Work instructions
Starting with the line that has "487x377 pixels.", retype each line down to the end of the entries below, without leaving any out or adding any.

Task data
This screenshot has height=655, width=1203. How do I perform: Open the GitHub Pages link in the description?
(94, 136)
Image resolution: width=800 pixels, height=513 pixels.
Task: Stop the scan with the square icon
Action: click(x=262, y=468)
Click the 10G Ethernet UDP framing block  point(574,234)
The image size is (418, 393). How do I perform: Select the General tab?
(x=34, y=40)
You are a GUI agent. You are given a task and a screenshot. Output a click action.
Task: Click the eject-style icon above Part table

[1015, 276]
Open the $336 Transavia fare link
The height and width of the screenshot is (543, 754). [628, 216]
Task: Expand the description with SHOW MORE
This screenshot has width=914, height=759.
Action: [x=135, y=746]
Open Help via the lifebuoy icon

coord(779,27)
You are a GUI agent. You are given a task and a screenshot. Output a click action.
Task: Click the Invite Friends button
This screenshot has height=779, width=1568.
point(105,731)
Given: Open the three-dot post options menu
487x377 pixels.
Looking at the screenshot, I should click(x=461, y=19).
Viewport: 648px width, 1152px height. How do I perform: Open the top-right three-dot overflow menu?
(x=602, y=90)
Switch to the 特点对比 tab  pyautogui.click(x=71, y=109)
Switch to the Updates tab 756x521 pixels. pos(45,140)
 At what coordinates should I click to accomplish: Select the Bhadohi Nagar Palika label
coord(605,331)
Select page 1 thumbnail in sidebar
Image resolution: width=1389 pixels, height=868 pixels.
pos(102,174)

Answer space
487x377 pixels.
Looking at the screenshot, I should click(x=461, y=19).
Viewport: 648px width, 1152px height. How do I perform: Open the top-right three-dot overflow menu?
(x=602, y=90)
Switch to the 特点对比 tab  pyautogui.click(x=71, y=109)
Switch to the Updates tab 756x521 pixels. pos(45,140)
 At what coordinates should I click to accomplish: Select the Bhadohi Nagar Palika label
coord(605,331)
Select page 1 thumbnail in sidebar
Image resolution: width=1389 pixels, height=868 pixels.
pos(102,174)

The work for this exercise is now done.